Leukemia inhibitory factor (LIF) is a hematopoietic cytokine which elicits its effects on diverse cell types via both gp130 and a more specific LIF receptor. Recombinant murine LIF was studied by multidimensional homonuclear and ¹H−¹⁵N heteronuclear NMR and 95% of backbone amide resonances assigned. Definition of the secondary structure by chemical shift data and NOE connectivities shows a four-α-helix bundle fold (helices A−D) in solution, with an additional flexible turn of helix in the AB loop. Subtle differences are seen in the conformations of helices A and D from those defined in the crystal structure [Robinson, R. C., Grey, L. M., Staunton, D., Vankelcom, H., Vernallis, A. B., Moreau, J.-F., Stuart, D. I., Heath, J. K., & Jones, E. Y. (1994) Cell 77, 1101−1116]. The dynamics of the polypeptide backbone of LIF were assessed from ¹⁵N T₁ and T₂ relaxation times and ¹⁵N−¹H heteronuclear NOEs of the amide groups.
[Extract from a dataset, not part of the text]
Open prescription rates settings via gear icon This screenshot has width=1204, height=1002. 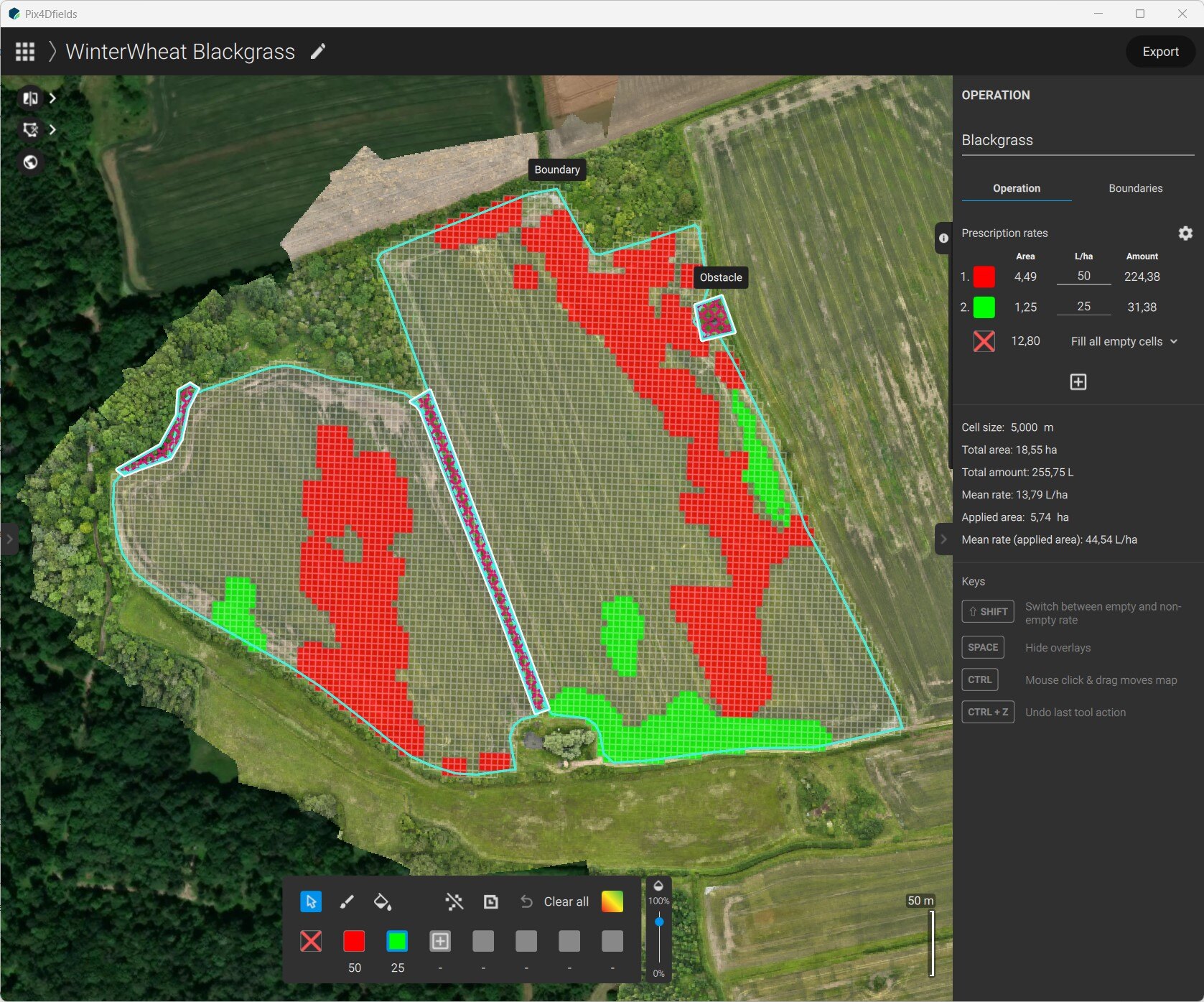(1185, 233)
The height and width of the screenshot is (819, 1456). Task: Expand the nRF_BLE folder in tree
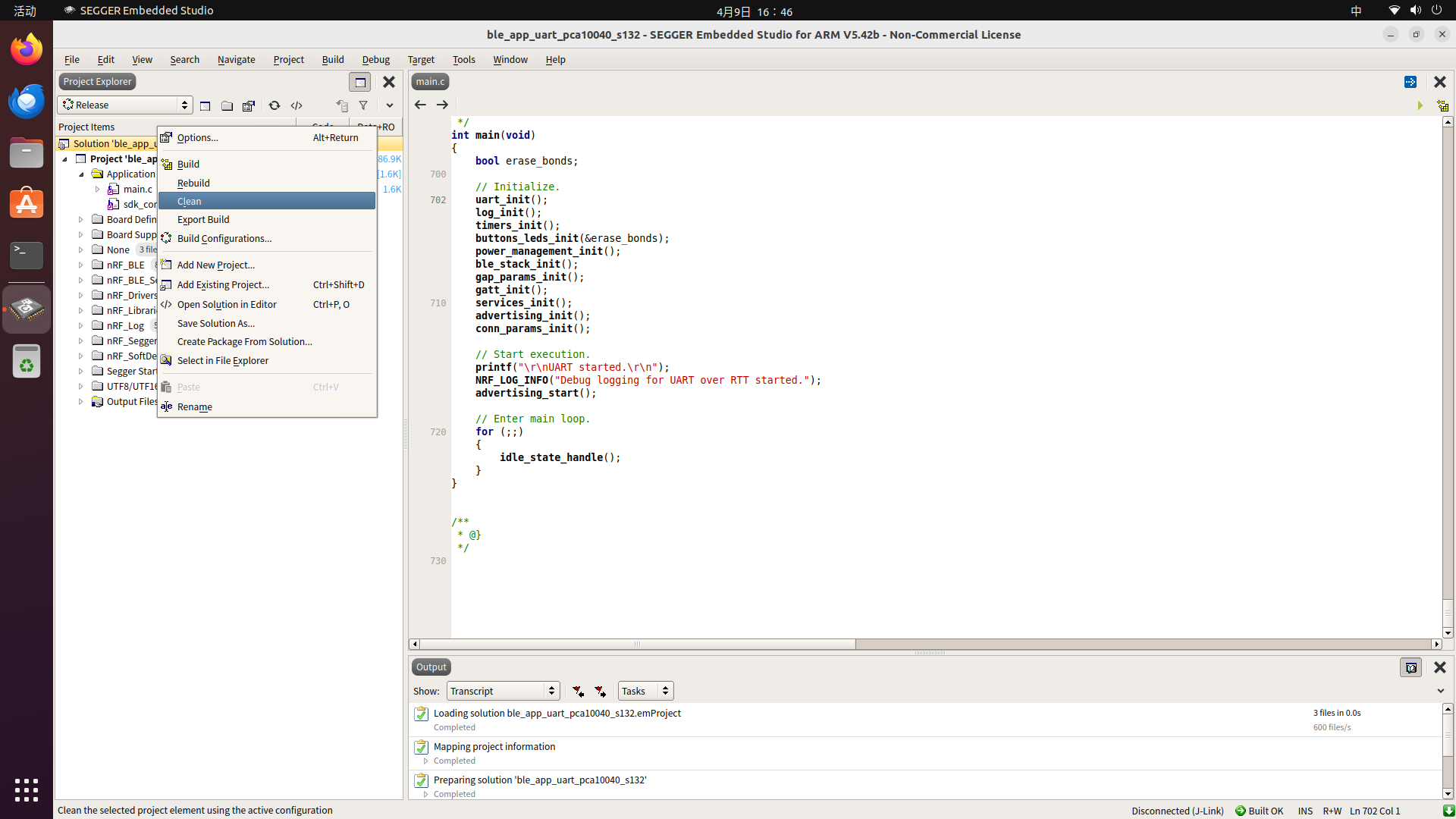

Using model-free formalism, the overall rotational correlation time of LIF in solution is calculated to be 9.7 ps. The four α-helices are relatively rigid, and high mobility is observed for N-terminal residues (Ser 1−Asn 21) and the AB loop. In contrast to several closely related cytokines, the long CD loop is relatively rigid. This may have implications for interactions with the specific LIF receptor, which binds in this region.